Today's penny weighs 2.5 grams .. 100 of them = 250 grams .. or = to 8.81 ounce 11.3 pennies per ounce.
50 pennies per a roll.. 6 rolls of pennies would be 250 pennies at 26.43 ounce.
I know I'm Off Topic again but this is Derbytalk and I have learned so much the past 7 years from Derbytalk. Regarding trucks, I owe a lot to Whoda.
My opinion only, pennies are not dense enough and would make a very poor choice for a truck. Any weight that is put in front of the rear axle puts more weight on the dfw and that's not good. My opinion only.
I've gotta say $3.00 wouldn't even cover the shipping for the weight. So, there is some appeal there.
But, your statement "Any weight that is put in front of the rear axle puts more weight on the dfw and that's not good" has me questioning:
where do you place your rear axle?
How tall is your rig at the rear axle?
At what point is giving up all the aero to get the weight behind the rear axle counter productive?
Do I need to build another rig?
I'm not as quick building as whoda, so these tips will likely have to be applied to next years build(s).
I'll try to answer you as best I can at this stage of my education. I'm looking forward to starting another Topic hopefully in June.
Rear axle is 1 5/8" from rear of truck. Bottom of board is angled as much as I could to clear the curve of the best track.

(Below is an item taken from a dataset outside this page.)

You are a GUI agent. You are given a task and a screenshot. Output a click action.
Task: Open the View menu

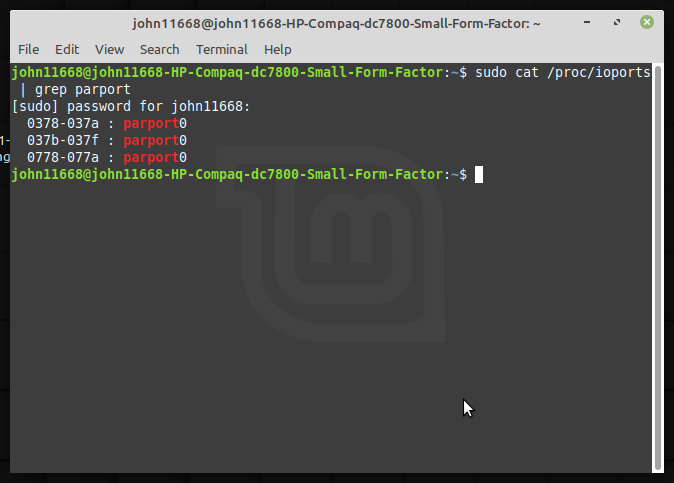coord(110,50)
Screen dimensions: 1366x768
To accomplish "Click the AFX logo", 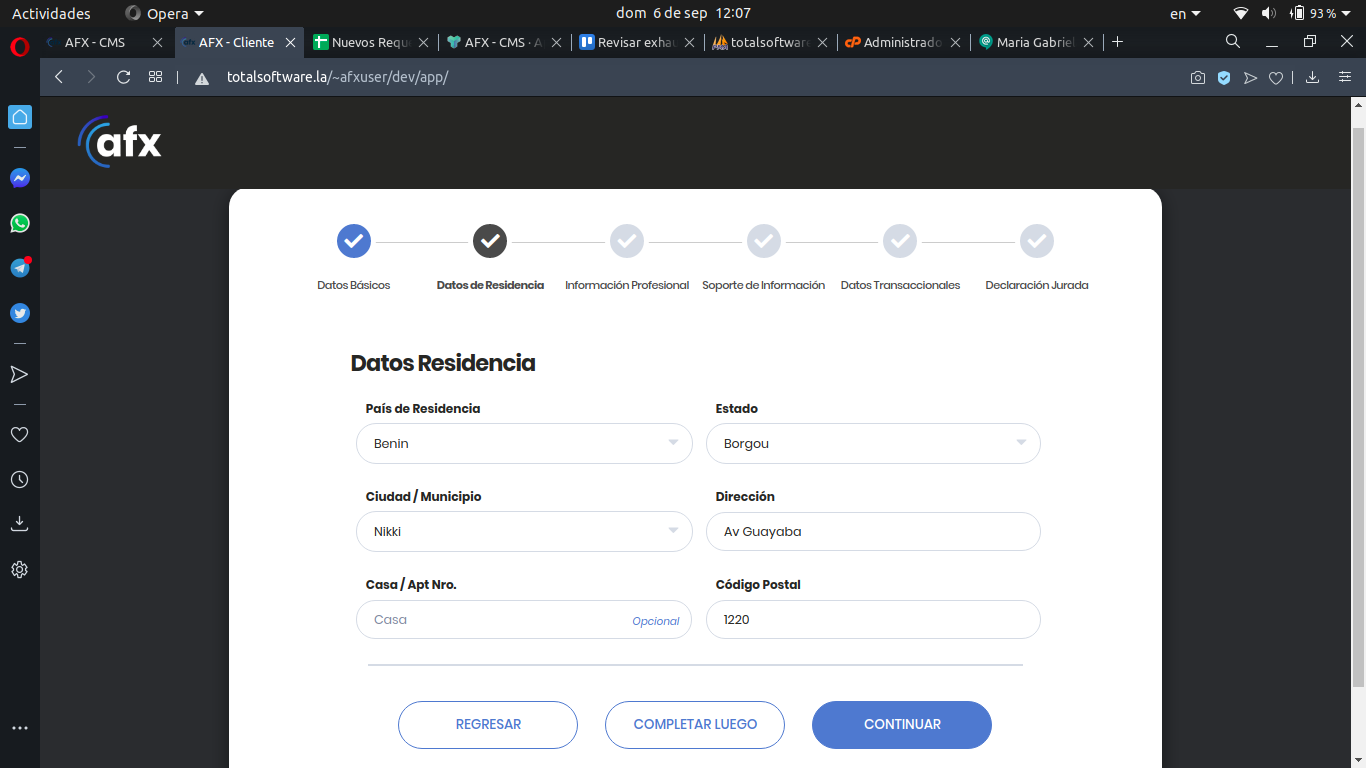I will 120,143.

Height at rear is 1 1/2". That area holds 6 - 2 ounce blocks (12 ounces). no weight added in front of rear axle. Truck weighs 8 ounces without added weight. Presently 20 ounces and there will be one more plate added that will weigh about 2 ounces.

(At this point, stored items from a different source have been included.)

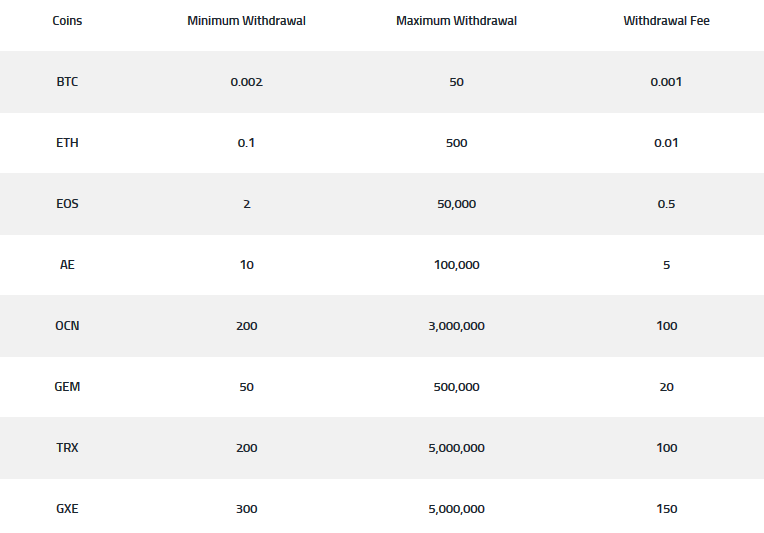Click the OCN coin cell
This screenshot has height=533, width=764.
67,325
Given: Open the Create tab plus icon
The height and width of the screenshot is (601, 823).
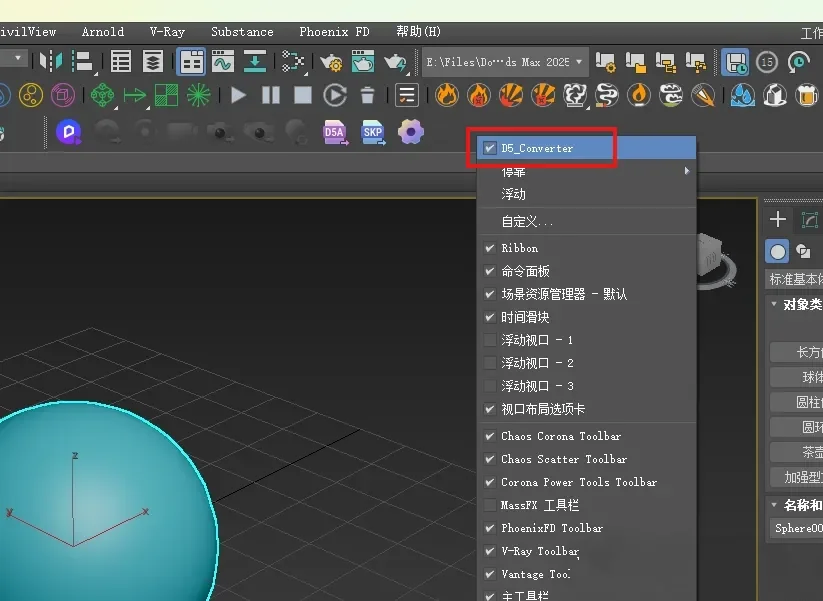Looking at the screenshot, I should [778, 220].
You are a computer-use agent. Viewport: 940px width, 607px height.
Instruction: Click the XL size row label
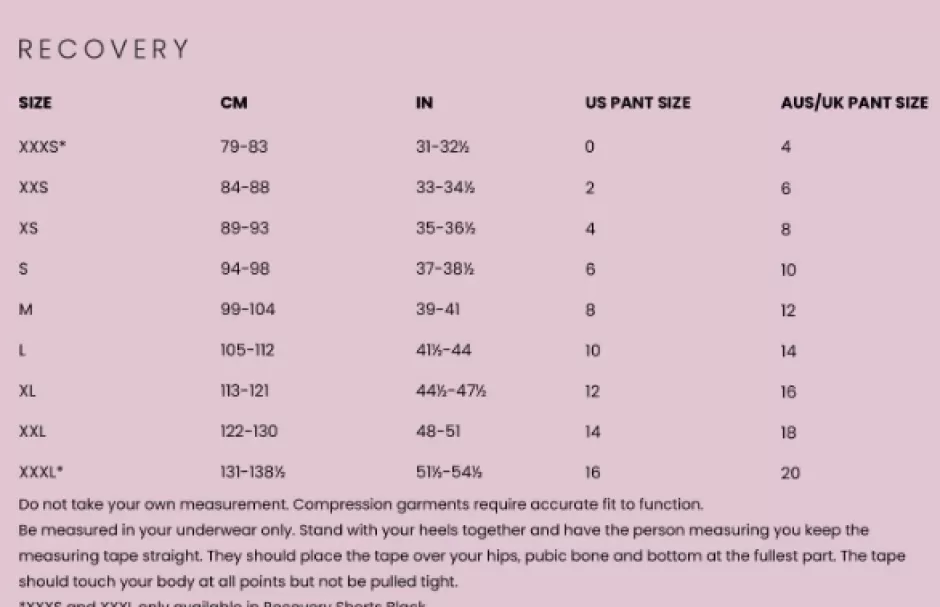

Aerodynamics is not very important. What the Aerodynamics weighs is what is important. Because of the minimum length (17") you are going to have a lot of weight in front (probably). No matter how you try to tune the truck if the front is heavy (7 ounces) the Dfw is going to go into the rail hard. I will learn more this summer and am eagerly looking forward to it.
No, don't build another rig. Whatever happens it will be a very educational experience. Whatever you do make certain your front and rear wheels are close enough to the ends of the truck so the truck clears the Best track curve without hitting it.
See you at the races.
2 oz tungsten blocks. Where did you find those? What are they like 1" cubes ?
They measure 1/4" x 1/2" by 1 1/2". They do not reach my rear axle by 1/8". Originally I needed to move the rear axle forward to get what I needed. Fortunately the very rear of the truck clears the curve.